The 2016 presidential election is in the political spotlight, but that's not the only voting arena being contemplated currently; there are significant votes in the sports world as well.
The Broncos recently named its 2016 Ring of Fame class, for example.
From interacting with Wounded Warriors to meeting the president of the United States, the Broncos' visit to the White House was a memorable experience. (photos by Ben Swanson
At the national level, when the National Football Foundation inducts its new members into the College Football Hall of Fame in December, I will be proud to watch Marlin Briscoe be inducted. Not only was Briscoe the first African-American quarterback in pro football, but he was a great player at the University of Nebraska-Omaha, and I was honored to vote for his selection.
The ballot for the College Football Hall of Fame Class of 2017 arrived several days ago, and there were several choices that were no brainers for me.
I thought I would share these with our readers.
First and foremost is Peyton Manning.
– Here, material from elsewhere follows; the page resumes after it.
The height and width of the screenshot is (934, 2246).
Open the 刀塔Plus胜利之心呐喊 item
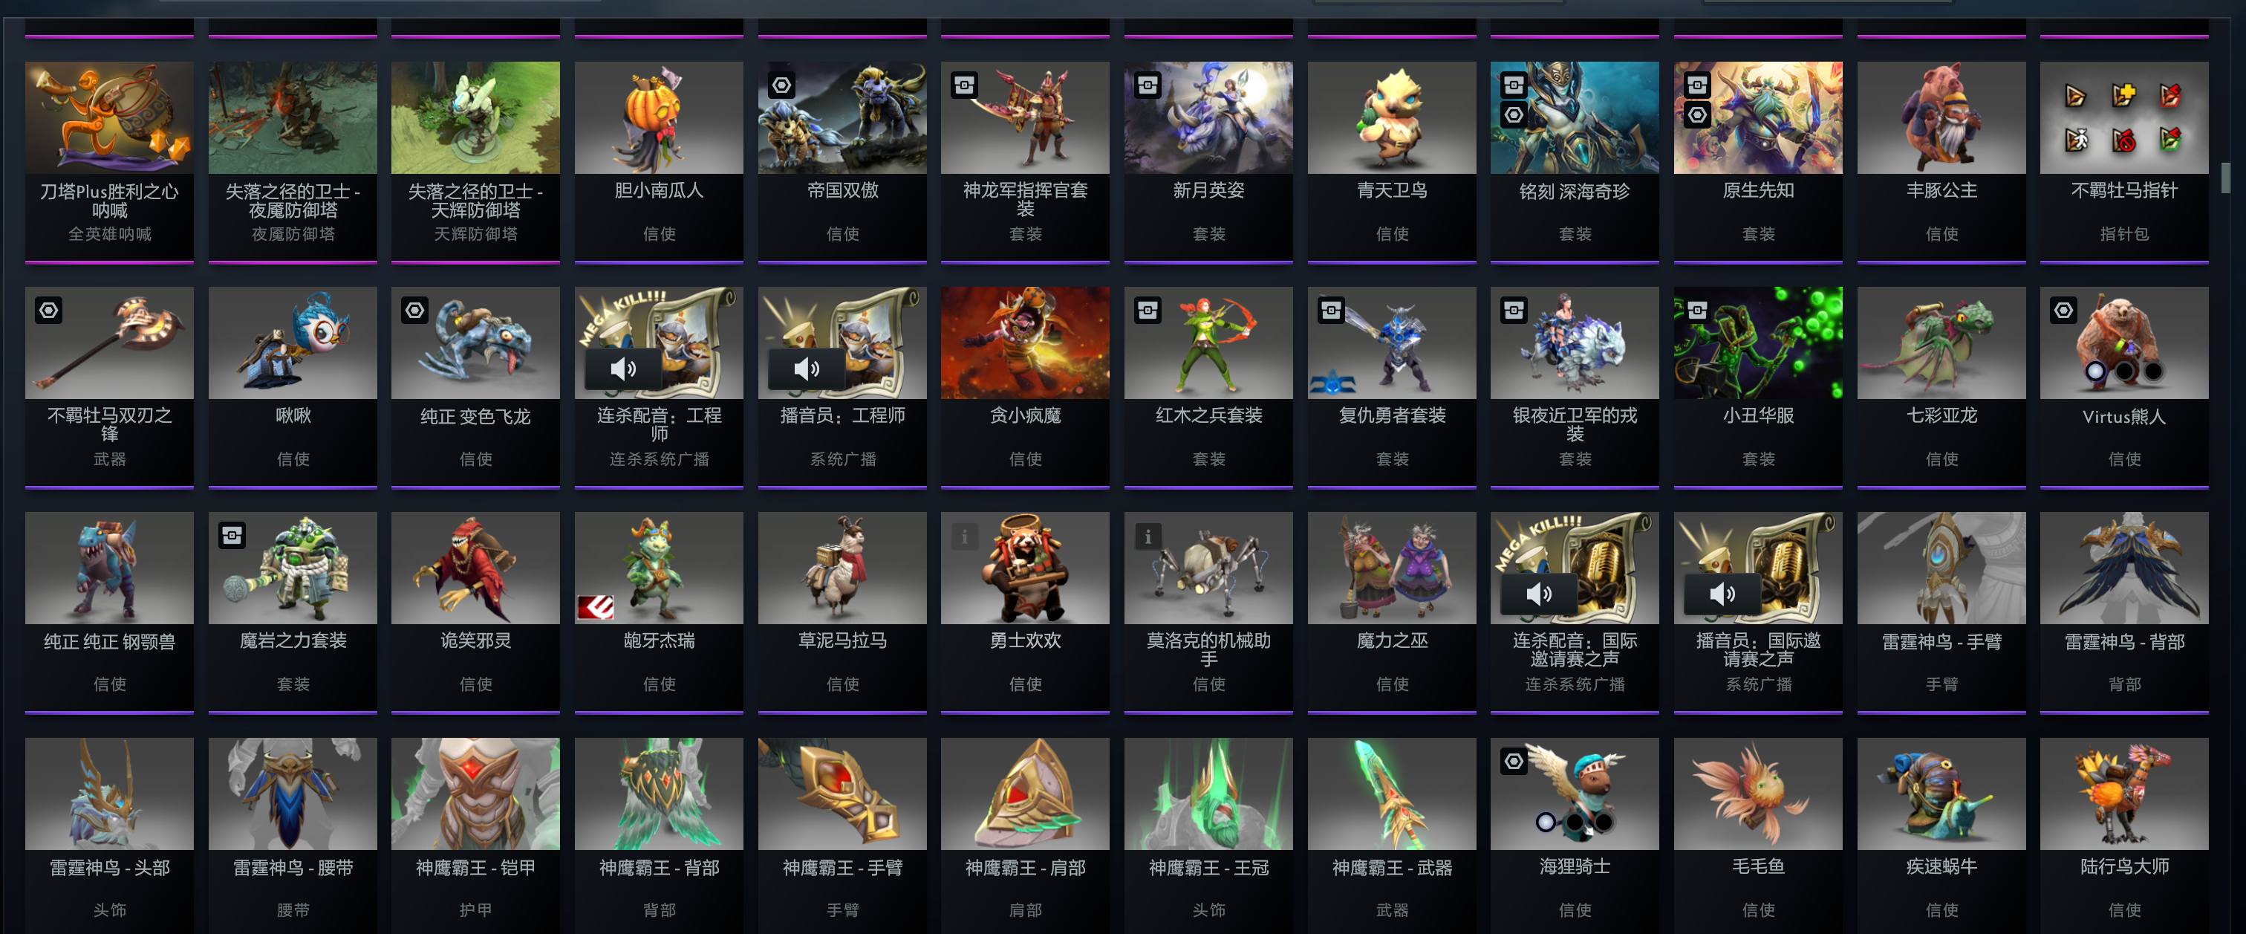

As the only person who works for the Broncos who is on the NFF board and also has eligibility to vote, I think that makes me the first person in Colorado to actually vote for Manning's election to any Hall of Fame.
There is a long list of eligible candidates, but there is only one Peyton Manning. The other day I talked with Joe Horrigan, Vice President of the Pro Football Hall of Fame, and Joe told me about a conversation he just had with Hall of Famer Joe Namath about Peyton.
Their conclusion, verified by Horrigan in Hall research, it that Manning actually has one more "first" that has not been discussed.
Manning is the first quarterback in history whose last pass was a successful two-point conversion — that strike to wide receiver Bennie Fowler to put an extra two points on the board after Denver's final touchdown in Super Bowl 50.
And not only that, but the two-point strike came in the 200th quarter of Super Bowl history (50 games, four quarters, 200 total), and when that quarter ended Manning had his record 200th pro win (regular season and postseason combined). Horrigan was dazzled when I gave him that stat.
It was indeed an honor to put Manning's name down on my ballot. He is eligible for this Hall because of his great career at the University of Tennessee, of course.
The full list of my FBS Player Selections include, alphabetically, are Eric Bieniemy (University of Colorado), Terrell Buckley (Florida State, a Bronco in 2000), Eric Dickerson (Southern Methodist), Bobby Humphrey (University of Alabama and a starter for us in Super Bowl XXIX), Raghib Ismail (Notre Dame), Ernie Jennings (United States Air Force Academy), Peyton Manning (University of Tennessee), Phil Olsen (Utah State, a Bronco in 1975-76), Jake Plummer (Arizona State, 2003-06 with the Broncos), Simeon Rice (Illinois, 2007 with Broncos), Rashaan Salaam (University of Colorado Heisman Trophy winner), and Brian Urlacher (New Mexico).
There are also two votes allowed for FBS Coach Selections, and I voted for Danny Ford (Clemson and Arkansas) and Steve Spurrier (Duke, Florida and South Carolina).
There are four Divisional Player Selections as well, and I was deeply honored to cast a ballot for Billy Thompson, known to all Broncos fans as one of our great Ring of Fame players. But "BT" was just as great in college at Maryland State (now Maryland-Eastern Shore), where he was a brilliant defensive back and kick returner, as well as excelling in baseball well enough to be selected in the Major League Baseball draft.
"BT" had 61 career takeaways (interceptions and fumble recoveries) as a Broncos defensive back and remains the only player in pro football history to lead the league in both kickoff returns and punt returns in the same season (1969).
My other three Divisional Player Selections are Bill Bergey (Arkansas State), Blake Elliott (St. John's University of Minnesota), and Gary Wichard (C.W. Post).
Finally, we are allowed to vote for two Divisional Coach Selections, and I voted for Larry Kehres (Mount Union, where he won 11 NCAA Division III National Championships) and Mel Tjeerdsma (Austin, Northwest Missouri State). Tjeerdsma had 246 career wins as a head coach, including three NCAA Division II National Championships.
That's my ballot for the 2017 College Football Hall of Fame. Results will be announced Friday, January 6, 2017 in Tampa, Florida, the site of this year's College Football Playoff National Championship.
My lengthy career has afforded me the opportunity to do many things, but I am as proud of anything to personally vote for the College Football Hall of Fame, and particularly checking the names of Peyton Manning and Billy Thompson on my ballot.